Ve bu noktada birden ortalığa bir sessizlik çöküyor. Bundan sonrası biraz hüzünlü. Ayrıntılarını anlatmak istemediği bazı çekemezlikler, anlaşmazlıklarla dolu. Bu huzursuzluklar İclal Ar'ı rahatsız ediyor ve emeklilik hakkını da kazanmış olduğu için ayrılmayı seçiyor. Artık o emekli bir sopranodur: "Sonra başka işlere verdim kendimi. Dekoratif mumlar yaptım. 1967 yılında Beyoğlu'nda Şehir Galerisi'nde bu konuda bir sergi açtım. Salonun dekorasyonunu da eşim Vedat Ar yapmıştı."

 

O dönemin eski bir kupürünü buluyorum Vedat Ar'ın dosyaları arasında. Vatan Gazetesi'nde Nihal Atamer bu sergiyi şöyle tanıtıyor:

 

"Eski sopranolarımızdan İclal Ar, renklerin bütün tonlarını kullanmış, 111 parça yuvarlak, dört köşe, dikdörtgen, silindir geometrik şekillerin tümü, maharetle iriden ufağına kadar iğrilmiş, bükülmüş, yuvarlanmış ve dekoratif mum olmuş.

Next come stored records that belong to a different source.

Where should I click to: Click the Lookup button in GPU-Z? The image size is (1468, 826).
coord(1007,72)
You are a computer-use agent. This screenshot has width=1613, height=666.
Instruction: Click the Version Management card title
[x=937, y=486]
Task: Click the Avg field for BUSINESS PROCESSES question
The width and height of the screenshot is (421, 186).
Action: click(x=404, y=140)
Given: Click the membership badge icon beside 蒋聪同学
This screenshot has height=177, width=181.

Lamba şişesinden kalıplar, kadehler, bardaklar, kolaylıkla ama sanatçıya has bir buluşla içleri doluvermiş. Sonra Laleler, Hisar, Çeşmi Bülbül gibi güzel isimler alarak ince titrek, yana yana eriyecekler. Yakılmak için yapılan küçük heykelcikler başka bir sanat."

 

Bugün İclal Ar, duvarında Namık İsmail'in yaptığı o güzel portresinin önünde yıllara meydan okuyor. Gülüşü eski günleri hatırlatacak kadar güzel. Ve elbette müziği yine delicesine seviyor. Fotoğraf makinesi elinde dağ tepe dolaşıp resimler çekiyor. Hiç sönmeyen bir kızıl meşale gibi…

 

(Cumhuriyet Dergi'de 20 Nisan 2003 tarihinde yayınlanmıştır.)